**SELECTED EXTRACT:**
□ □ □ □ □

According to one aspect of the invention, step iii) includes determining if feedback pressure is greater than previously sensed feedback pressures for a predetermined number of time steps, each time step having an associated respective one of the previously sensed control feedback pressures.

According to one aspect of the invention, the control command pressure is a desired pressure.

According to one aspect of the invention, the predetermined percentage of full flow is 75%.

According to one aspect of the invention, the predetermined percentage of control command pressure is 90%.

According to one aspect of the invention, engaging the peak and hold controller includes generating a fixed controller output signal.

According to one aspect of the invention, engaging the peak and hold controller includes holding the fixed controller output signal for a predetermined time period.

According to one aspect of the invention, the method includes disengaging the peak and hold controller and engaging the PID controller upon the predetermined time period expiring.

According to one aspect of the invention, the method includes determining the fixed value by predicting a future state of the pressure supplied by the fluid pump.

According to one aspect of the invention, determining the fixed value includes setting the fixed value equal to a value predicted to produce a desired pressure supplied by the fluid pump.

□ □ □ □ □

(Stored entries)
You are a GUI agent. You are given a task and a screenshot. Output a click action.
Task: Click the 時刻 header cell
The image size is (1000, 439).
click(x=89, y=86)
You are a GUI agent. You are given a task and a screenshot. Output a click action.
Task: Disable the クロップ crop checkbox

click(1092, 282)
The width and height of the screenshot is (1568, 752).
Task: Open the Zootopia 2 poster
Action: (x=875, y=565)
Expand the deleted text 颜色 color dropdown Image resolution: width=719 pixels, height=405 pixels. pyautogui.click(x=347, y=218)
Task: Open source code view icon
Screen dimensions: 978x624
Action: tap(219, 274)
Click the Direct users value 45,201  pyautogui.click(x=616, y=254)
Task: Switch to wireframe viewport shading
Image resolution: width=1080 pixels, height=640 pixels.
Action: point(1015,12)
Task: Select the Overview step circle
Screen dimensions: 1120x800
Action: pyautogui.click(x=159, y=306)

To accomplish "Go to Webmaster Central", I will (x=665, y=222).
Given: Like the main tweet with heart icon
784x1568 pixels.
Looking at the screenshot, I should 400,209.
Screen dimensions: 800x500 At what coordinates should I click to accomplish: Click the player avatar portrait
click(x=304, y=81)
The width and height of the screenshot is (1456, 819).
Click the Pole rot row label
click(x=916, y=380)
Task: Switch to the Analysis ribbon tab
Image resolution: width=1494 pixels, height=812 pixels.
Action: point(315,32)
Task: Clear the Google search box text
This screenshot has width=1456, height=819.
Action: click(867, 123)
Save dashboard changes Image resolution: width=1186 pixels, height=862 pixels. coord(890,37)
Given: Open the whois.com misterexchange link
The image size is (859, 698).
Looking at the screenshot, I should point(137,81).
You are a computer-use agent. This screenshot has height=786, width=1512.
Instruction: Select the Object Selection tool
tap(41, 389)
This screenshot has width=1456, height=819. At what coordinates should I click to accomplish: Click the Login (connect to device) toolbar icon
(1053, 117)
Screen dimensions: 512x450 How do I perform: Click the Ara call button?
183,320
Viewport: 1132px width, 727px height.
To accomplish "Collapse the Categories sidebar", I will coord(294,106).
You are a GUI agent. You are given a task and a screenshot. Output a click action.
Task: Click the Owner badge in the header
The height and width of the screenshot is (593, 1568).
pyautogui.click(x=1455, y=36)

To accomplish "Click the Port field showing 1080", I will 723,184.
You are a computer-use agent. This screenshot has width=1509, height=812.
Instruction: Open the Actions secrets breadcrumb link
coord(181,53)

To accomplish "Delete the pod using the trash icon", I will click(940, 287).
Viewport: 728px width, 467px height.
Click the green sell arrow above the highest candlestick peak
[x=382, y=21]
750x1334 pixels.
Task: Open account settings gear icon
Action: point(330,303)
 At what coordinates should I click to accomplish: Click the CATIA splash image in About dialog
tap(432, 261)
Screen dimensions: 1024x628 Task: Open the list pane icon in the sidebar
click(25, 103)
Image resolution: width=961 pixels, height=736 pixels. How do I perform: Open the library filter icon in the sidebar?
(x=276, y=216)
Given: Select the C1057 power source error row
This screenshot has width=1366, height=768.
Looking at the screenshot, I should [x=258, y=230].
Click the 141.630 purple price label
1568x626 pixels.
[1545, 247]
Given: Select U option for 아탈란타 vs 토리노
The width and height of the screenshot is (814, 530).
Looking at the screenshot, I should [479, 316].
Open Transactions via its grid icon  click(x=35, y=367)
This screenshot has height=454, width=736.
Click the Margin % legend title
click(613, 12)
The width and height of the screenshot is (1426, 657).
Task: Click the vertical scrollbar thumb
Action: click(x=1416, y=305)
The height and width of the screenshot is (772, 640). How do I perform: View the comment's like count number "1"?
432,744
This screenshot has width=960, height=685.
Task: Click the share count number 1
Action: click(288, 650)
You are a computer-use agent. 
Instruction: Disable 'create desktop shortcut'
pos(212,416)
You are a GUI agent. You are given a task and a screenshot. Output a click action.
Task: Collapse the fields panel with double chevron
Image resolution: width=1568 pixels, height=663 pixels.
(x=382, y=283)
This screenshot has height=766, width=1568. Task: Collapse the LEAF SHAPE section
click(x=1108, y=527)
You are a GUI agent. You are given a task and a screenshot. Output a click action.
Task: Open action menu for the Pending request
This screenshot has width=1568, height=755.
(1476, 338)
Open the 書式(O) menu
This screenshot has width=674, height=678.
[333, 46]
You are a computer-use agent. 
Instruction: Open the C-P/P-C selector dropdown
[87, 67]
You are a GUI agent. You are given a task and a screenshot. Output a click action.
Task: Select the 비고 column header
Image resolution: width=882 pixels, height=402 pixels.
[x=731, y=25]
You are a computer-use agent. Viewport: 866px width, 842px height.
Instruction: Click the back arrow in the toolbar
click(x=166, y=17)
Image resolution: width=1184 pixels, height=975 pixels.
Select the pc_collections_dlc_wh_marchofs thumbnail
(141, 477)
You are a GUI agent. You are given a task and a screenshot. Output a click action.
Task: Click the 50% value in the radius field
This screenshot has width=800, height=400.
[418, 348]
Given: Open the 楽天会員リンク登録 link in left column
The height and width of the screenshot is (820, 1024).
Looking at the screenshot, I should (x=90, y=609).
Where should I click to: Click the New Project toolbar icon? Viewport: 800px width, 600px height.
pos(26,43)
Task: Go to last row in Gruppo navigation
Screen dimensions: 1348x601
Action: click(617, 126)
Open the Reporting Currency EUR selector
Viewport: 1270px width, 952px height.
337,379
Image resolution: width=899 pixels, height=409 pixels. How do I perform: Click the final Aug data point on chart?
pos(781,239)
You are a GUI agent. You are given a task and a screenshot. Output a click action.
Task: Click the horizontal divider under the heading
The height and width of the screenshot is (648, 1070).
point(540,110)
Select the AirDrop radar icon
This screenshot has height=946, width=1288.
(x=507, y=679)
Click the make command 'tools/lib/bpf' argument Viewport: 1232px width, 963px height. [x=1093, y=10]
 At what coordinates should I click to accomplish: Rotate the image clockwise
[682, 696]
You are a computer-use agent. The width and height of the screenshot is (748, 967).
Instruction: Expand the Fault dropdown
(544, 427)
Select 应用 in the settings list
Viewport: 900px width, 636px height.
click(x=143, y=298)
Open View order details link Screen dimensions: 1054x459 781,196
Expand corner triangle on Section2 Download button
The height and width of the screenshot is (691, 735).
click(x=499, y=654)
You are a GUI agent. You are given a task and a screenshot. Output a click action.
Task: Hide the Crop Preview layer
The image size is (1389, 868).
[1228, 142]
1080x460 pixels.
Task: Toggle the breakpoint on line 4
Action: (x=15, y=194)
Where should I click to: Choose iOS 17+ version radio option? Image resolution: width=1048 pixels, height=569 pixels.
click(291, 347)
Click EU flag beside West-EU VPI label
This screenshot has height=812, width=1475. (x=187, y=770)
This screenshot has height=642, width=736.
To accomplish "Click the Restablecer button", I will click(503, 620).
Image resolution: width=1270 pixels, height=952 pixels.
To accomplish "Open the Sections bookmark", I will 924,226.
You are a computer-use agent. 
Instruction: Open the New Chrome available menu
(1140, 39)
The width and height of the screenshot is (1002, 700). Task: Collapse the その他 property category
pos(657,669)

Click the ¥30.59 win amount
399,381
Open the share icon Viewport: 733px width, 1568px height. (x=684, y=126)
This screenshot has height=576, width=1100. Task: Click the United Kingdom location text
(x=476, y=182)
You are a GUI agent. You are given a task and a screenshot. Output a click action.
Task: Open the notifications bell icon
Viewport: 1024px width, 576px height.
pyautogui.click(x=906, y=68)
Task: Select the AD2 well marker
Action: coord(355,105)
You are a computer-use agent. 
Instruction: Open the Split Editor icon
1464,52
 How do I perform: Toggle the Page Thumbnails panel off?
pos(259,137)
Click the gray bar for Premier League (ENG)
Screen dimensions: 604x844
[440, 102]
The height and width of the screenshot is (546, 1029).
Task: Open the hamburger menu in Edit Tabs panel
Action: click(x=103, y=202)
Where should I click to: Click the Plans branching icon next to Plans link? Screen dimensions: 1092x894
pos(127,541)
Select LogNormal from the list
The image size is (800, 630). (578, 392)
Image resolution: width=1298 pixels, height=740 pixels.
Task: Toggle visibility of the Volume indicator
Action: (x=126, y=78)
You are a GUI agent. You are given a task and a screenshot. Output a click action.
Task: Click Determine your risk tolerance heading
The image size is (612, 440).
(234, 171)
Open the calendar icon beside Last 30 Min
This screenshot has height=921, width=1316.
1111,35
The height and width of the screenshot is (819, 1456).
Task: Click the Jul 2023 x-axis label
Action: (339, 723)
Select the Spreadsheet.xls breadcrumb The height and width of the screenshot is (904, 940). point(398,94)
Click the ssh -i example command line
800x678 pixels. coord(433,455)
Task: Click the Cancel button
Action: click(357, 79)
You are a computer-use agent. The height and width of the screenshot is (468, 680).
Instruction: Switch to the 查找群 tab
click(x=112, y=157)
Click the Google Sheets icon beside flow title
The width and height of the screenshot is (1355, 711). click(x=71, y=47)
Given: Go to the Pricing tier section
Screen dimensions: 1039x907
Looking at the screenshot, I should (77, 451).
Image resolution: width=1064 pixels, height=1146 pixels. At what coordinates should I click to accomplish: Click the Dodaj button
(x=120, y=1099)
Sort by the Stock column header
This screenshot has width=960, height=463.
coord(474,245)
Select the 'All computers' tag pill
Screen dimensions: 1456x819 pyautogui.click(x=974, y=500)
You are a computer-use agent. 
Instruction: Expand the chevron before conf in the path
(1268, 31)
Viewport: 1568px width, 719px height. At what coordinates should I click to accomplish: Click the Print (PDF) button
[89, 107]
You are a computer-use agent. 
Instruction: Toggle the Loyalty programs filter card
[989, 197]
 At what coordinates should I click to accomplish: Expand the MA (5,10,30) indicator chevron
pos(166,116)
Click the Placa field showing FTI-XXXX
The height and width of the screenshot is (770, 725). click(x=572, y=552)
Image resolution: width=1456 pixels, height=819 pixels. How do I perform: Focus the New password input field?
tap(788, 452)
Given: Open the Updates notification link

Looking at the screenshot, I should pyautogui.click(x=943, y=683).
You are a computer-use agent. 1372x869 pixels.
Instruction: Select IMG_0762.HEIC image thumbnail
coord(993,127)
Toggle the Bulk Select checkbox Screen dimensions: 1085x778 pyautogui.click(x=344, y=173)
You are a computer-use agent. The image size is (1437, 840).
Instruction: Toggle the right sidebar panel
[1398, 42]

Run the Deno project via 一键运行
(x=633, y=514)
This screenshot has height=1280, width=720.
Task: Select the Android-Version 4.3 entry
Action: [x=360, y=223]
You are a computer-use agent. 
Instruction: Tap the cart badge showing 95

□ □ □ □ □

**STATED PROBLEM A:**
Reproduce the patent excerpt word for word from "According to one aspect of the invention, determining" to "desired pressure supplied by the fluid pump.".
**STATED PROBLEM B:**
Using the patent excerpt, answer these:
(i) What is the predetermined percentage of full flow?
(ii) What is the predetermined percentage of control command pressure?
(iii) Which controller is engaged once the predetermined time period expires?

**RIGHT ANSWER A:**
According to one aspect of the invention, determining the fixed value includes setting the fixed value equal to a value predicted to produce a desired pressure supplied by the fluid pump.

**RIGHT ANSWER B:**
(i) 75%
(ii) 90%
(iii) The PID controller